Definitive cure for ovarian cancer does not exist but there are medications and treatment regimes which can extend the survival rate and life span.
The treatment of ovarian cancer depends on the stage. There are IV stages of the disease. The stage shows the real state of spread of the disease. What is essential is that if a surgery is possible it must be conducted since in that way the tumor (sometimes even metastases) are removed completely and further treatment will be more effective. The stage also determines the extent of the operation. In stage I the cancer is limited on one or both ovaries. In stage II one or both ovaries are involved as well as the uterus and/ or fallopian tubes. In stage III beside the ovaries cancer involves lymph nodes or other sites but it is still located in the abdominal cavity. And finally the stage IV means that cancer has spread to the distant organs (metastases).
Ovarian cancer can be treated with surgery, chemotherapeutics or radiotherapy. The surgery is essential. The second modality, chemotherapeutics, is extremely important way of fighting the disease. These cytotoxic drugs have a role to kill cancer cells. The third modality, radiotherapy, is the last option only used in special cases. Radiotherapy uses the power of high energy X rays to kill the tumor cells. Which of these treatments or combination of treatments is going to be conduct depends on the stage of the disease, hystopathological type of the tumor, patient's age and general state of health.
If the diagnose is set on time and disease treated properly patients can show no signs of disease for certain period of time. Those who develop recurrent cancer in spite of previous treatment (surgery, and fist line chemotherapy) may be further treated with additional surgery and a must second line chemotherapy (so called salvage surgery and chemotherapy). In some cases radiotherapy is conducted.
Patients who develop recurrent disease may present tumor growth during the first line therapy. They can respond to initial therapy but additionally develop recurrent tumor.
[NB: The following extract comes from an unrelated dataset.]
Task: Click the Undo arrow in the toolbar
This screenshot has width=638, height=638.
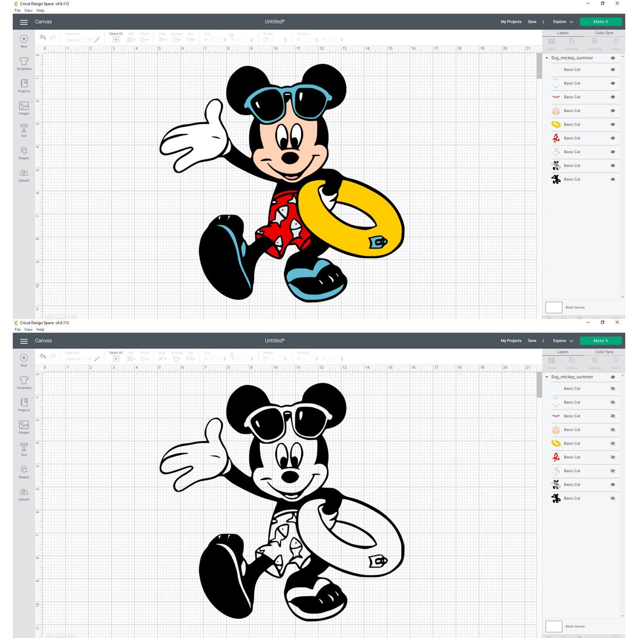Action: point(43,37)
The third and the fourth line of chemotherapeutics are sometimes used but are limited as most of the cytotoxic drugs have already been used as a part of the first and the second line. The probability that the patient will respond to salvage chemotherapy is hard to be estimated.
Those patients who have recurrent tumors and have chemotherapy-sensitive disease will be treated again with the same combination of chemotherapeutics.